By Lu Fraser, Picture Book Author

Heroes are easy. 

Baddies are even easier, I think. 

The tricky characters to create are the quiet ones that stand back a bit, a little in the shadows, just behind the hero’s cloak (or who pass the villain the instruction manual) – the ones that are pivotal to the plot. Usually wise (but never smug), always encouraging (but not too pushy),long-suffering (but endlessly loyal), to name just a few of the qualities that we’ve come to expect from them. But the very best of them are, (at least, in my mind), the ones that also display empathy, too. Thoughtful, more complex, subtle. Like I said…tricky to write.

Lu Fraser, author of Basil Dreams Big

If I’m being honest, I never feel like I ‘write’ my characters (they sort of write themselves) so I’m not sure that I can take any credit for our gently empathetic Moth in ‘Basil Dreams Big’ (my latest picture book with brilliant illustrator Sarah Warburton). Unlike Basil the bat (our hero), Moth has mastered ‘fluttering’ – she’s someone who knows how to fly to the ‘far-away stars’; Basil, on the other hand, has only mastered ‘whooshing’, ‘swooshing’ and, ultimately, falling. Moth’s words may be encouraging (they may even offer gentle advice) but, first and foremost, what Moth offers is empathy; Moth knows that ‘Sometimes there’s DOWN-NESS before you start flying…’. Fuelled by her own memories, combined with her own imagination, she can stand in Basil’s shoes, she can understand the tides of Basil’s emotions. It’s a powerful thing…

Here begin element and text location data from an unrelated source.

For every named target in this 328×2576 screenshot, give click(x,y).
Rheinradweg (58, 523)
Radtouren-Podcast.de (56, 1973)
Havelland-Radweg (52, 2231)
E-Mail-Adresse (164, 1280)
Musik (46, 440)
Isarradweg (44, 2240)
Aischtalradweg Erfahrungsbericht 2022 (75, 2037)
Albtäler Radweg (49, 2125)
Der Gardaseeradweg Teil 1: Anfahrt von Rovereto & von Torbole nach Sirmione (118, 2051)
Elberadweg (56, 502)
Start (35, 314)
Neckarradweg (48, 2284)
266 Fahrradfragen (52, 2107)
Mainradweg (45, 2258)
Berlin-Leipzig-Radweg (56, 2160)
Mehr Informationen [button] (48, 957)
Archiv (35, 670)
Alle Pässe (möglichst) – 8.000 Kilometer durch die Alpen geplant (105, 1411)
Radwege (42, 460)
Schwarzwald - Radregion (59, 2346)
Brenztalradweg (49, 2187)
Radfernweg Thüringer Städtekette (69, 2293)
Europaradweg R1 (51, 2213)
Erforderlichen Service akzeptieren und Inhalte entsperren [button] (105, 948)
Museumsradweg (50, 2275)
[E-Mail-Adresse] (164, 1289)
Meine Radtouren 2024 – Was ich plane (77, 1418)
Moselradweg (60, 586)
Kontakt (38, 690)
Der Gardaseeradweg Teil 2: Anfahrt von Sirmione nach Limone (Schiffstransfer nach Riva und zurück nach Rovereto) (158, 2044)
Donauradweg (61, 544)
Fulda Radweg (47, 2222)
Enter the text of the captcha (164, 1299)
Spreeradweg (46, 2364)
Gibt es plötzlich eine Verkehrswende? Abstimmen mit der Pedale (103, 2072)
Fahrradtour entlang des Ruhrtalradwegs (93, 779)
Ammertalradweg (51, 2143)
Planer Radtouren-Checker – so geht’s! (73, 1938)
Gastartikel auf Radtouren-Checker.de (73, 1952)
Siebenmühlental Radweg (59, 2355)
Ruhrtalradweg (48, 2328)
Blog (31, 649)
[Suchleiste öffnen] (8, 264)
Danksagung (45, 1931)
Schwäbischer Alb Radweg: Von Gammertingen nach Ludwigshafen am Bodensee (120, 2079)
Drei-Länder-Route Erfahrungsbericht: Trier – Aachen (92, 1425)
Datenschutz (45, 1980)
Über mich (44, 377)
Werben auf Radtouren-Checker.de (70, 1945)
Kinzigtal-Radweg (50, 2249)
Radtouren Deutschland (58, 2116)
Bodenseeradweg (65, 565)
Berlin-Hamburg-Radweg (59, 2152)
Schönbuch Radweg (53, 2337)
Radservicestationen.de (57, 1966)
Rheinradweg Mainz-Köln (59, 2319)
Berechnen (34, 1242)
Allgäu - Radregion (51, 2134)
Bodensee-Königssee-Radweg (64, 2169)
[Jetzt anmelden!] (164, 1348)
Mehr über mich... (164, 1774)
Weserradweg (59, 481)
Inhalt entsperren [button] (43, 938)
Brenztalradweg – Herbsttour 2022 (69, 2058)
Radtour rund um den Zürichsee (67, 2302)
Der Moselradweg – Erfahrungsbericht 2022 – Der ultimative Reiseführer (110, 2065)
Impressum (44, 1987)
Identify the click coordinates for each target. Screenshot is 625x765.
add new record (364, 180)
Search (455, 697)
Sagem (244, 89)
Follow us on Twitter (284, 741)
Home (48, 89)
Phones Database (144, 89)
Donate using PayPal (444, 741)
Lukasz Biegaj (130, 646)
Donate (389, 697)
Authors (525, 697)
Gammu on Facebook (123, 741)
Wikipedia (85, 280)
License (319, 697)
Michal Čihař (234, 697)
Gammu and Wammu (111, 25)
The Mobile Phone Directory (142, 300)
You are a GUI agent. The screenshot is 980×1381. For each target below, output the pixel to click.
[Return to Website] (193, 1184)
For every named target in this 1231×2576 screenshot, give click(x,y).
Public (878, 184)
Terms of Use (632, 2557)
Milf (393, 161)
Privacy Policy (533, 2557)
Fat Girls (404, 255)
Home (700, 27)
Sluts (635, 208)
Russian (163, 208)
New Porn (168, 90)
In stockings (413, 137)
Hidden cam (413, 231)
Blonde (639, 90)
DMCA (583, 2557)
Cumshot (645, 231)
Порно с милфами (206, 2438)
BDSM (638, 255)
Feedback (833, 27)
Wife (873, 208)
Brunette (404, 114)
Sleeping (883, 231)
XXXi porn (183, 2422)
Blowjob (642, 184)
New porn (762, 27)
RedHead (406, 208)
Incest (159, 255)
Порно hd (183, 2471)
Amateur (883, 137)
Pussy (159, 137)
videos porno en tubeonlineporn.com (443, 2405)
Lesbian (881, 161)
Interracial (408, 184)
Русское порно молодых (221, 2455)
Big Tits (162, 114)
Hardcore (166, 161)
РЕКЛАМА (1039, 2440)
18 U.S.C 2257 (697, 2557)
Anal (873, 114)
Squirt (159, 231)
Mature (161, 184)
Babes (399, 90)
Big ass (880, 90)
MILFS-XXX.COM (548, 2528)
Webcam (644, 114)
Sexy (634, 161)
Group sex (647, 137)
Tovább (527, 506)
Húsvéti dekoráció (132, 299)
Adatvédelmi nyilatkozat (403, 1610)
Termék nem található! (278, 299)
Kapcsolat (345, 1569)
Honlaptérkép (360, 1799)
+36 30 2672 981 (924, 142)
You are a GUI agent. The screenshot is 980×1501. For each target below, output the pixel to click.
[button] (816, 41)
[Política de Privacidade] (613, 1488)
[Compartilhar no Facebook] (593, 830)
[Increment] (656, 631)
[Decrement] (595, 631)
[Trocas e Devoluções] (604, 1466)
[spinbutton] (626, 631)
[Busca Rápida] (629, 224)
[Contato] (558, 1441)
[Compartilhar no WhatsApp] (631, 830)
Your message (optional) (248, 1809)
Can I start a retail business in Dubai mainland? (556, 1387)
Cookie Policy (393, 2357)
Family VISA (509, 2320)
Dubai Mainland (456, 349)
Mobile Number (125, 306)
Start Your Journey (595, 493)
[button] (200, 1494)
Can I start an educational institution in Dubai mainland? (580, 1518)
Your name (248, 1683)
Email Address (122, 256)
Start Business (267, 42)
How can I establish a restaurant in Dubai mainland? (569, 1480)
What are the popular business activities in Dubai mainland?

But turn the page and…here come ‘The Bats’! A swirling mass of fuzzy flappers with not a jot of empathy between them! The opposite of Moth, The Bats embody all the behaviours that we humans so often exhibit when faced with someone like Basil; they have forgotten what it’s like to cling to a branch, to take a leap of faith, and, what’s worse, they don’t even try to remember (or imagine) how Basil might feel. Not surprisingly, when they swirl away, their lack of empathy means that our hero is still clinging tightly to his tree!

I love the interplay of these two opposing forces in the story – I love the triumph of Moth’s gentle empathy over the loud and energetic (but completely ineffectual) bats. Moth doesn’ttry to fix Basil, she doesn’t tell him that life will be ok or that the flapping will sort itself out, she doesn’t relate her own flying journey, she isn’t frustrated at his ineptitude. She simplylistens –  and she listens well. 

As I turn the final page in ‘Basil Dreams Big’, I have to admit that I’m left wondering whether I’m more like Moth…or more like one of The Bats. I’m not sure I do half as good a job with my own loved ones as Moth does with Basil…but I know which one I want to be.